*Gösterilen Metin:*
• • • •

3. Uluslararası Seminer - 1989

 

 

EĞİTİMDE DRAMATİZASYON III

"Çocuklarla Oyun / Çocuklara Oyun"

 

17 - 21 Nisan 1989 - Ankara

 

 

3. Uluslararası Seminer 17 – 21 Nisan 1989 tarihleri arasında yapıldı. 12 Nisan 1989 Çarşamba günü saat 15.00‟de Alman Kültür Merkezi‟ nde basın toplantısı düzenlendi. Basın toplantısında seminere ilişkin basın açıklaması okunduktan sonra, Alman uzmanlarca Federal Almanya‟daki uygulamalara ilişkin açıklamalarda bulunuldu. Yapılan bu açıklamalarda; Federal Almanya‟da drama uygulamalarında kurumsallaşmanın yeni olduğu, önemli olanın öğretmenlerin bir yöntem olarak dramayı benimseyip, derslerinde uygulamaları olduğu ve seminerlerde öğrenileceklerin başlamak için yeterli olabileceği anlatıldı. 

 

Seminerin çalışma konuları ve atölye yöneticileri ise şöyleydi; 

Çocukluk anılarından yola çıkılarak ve çocuk öykülerinden yararlanılarak yapılacak olan “Çocuklarla Oyun / Çocuklarla Müzik” atölyesinin yöneticisi Federal Almanya‟dan Marlies Krause idi. 

 

Yine çocukluk anılarımızdan hareketle, öyküler, danslar, şarkılar ve her çeşit malzemenin de kullanılabileceği ve giderek katılımcıların kendi öykülerini oluşturarak, bunların kurallarını da koyacağı ve de ağırlık noktasını devinimlerle oynanan oyunların alacağı “Çocuklar Oyun / Çocuklarla Devinim” atölyesinin yöneticisi Federal Almanya‟dan Ulrika Sprenger idi. Bu atölyede katılımcılar kendi anılarını öyküleştirip bu öyküyü hareketlerle anlatacak ve böylece de çocuklarla çalışırken benzer etkileşimler kurmayı öğreneceklerdi.

• • • •

*Derlenen Malzeme:*
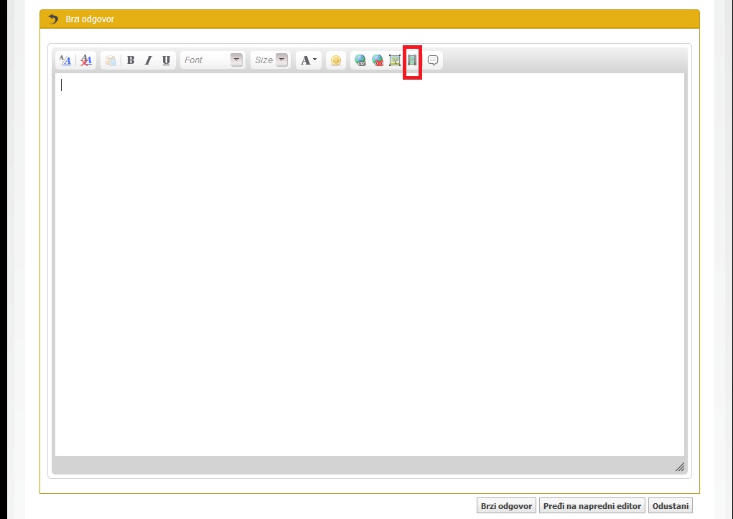733x519 pixels.
Task: Toggle underline formatting
Action: click(x=166, y=60)
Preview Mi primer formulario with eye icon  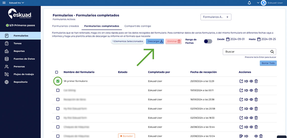tap(251, 81)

• • • •

*Yapılacak İş:*
Seminer metninde "3. Uluslararası Seminer 17" ile başlayıp "yeterli olabileceği anlatıldı." ile biten bölümü harfi harfine aktarınız. Yanıt verirken yalnızca metinden yararlanınız.

*Sonuç:*
3. Uluslararası Seminer 17 – 21 Nisan 1989 tarihleri arasında yapıldı. 12 Nisan 1989 Çarşamba günü saat 15.00‟de Alman Kültür Merkezi‟ nde basın toplantısı düzenlendi. Basın toplantısında seminere ilişkin basın açıklaması okunduktan sonra, Alman uzmanlarca Federal Almanya‟daki uygulamalara ilişkin açıklamalarda bulunuldu. Yapılan bu açıklamalarda; Federal Almanya‟da drama uygulamalarında kurumsallaşmanın yeni olduğu, önemli olanın öğretmenlerin bir yöntem olarak dramayı benimseyip, derslerinde uygulamaları olduğu ve seminerlerde öğrenileceklerin başlamak için yeterli olabileceği anlatıldı.